→ **To be done**
Select each line of the material below that contains the string "Task", and copy those lines. Case counts.
-------- Input rows --------
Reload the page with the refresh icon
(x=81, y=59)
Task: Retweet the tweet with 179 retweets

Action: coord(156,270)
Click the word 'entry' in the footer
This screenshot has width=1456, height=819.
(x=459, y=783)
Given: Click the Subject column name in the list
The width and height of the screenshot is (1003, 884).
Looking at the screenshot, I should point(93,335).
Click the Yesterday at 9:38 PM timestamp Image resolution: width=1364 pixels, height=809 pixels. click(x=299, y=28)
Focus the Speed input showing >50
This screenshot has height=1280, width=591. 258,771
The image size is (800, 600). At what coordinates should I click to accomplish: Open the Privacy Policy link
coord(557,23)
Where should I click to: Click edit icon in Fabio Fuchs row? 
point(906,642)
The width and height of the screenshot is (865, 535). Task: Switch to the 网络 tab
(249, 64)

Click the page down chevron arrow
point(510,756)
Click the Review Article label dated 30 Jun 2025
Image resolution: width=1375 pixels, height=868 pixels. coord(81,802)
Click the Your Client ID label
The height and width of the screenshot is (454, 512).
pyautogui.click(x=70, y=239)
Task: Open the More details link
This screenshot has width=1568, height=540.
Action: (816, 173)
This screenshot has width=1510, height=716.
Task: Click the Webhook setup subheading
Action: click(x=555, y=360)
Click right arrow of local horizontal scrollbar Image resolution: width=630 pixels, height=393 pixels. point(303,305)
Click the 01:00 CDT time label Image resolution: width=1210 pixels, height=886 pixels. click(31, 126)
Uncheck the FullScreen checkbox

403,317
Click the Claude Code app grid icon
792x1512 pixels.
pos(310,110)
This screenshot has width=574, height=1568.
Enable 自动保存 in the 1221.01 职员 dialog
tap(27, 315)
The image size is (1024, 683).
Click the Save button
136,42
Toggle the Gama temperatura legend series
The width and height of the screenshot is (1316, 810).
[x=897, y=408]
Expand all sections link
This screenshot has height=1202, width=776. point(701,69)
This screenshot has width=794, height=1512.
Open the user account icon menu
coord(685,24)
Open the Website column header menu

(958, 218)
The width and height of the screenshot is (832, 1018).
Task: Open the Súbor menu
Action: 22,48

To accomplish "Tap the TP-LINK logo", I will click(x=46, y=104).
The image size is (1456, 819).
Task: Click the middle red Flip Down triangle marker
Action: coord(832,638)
--------
→ **Result of the exercise**
Task: Retweet the tweet with 179 retweets
The width and height of the screenshot is (865, 535). Task: Switch to the 网络 tab
Task: Open the More details link
Task: Click the Webhook setup subheading
Task: Open the Súbor menu
Task: Click the middle red Flip Down triangle marker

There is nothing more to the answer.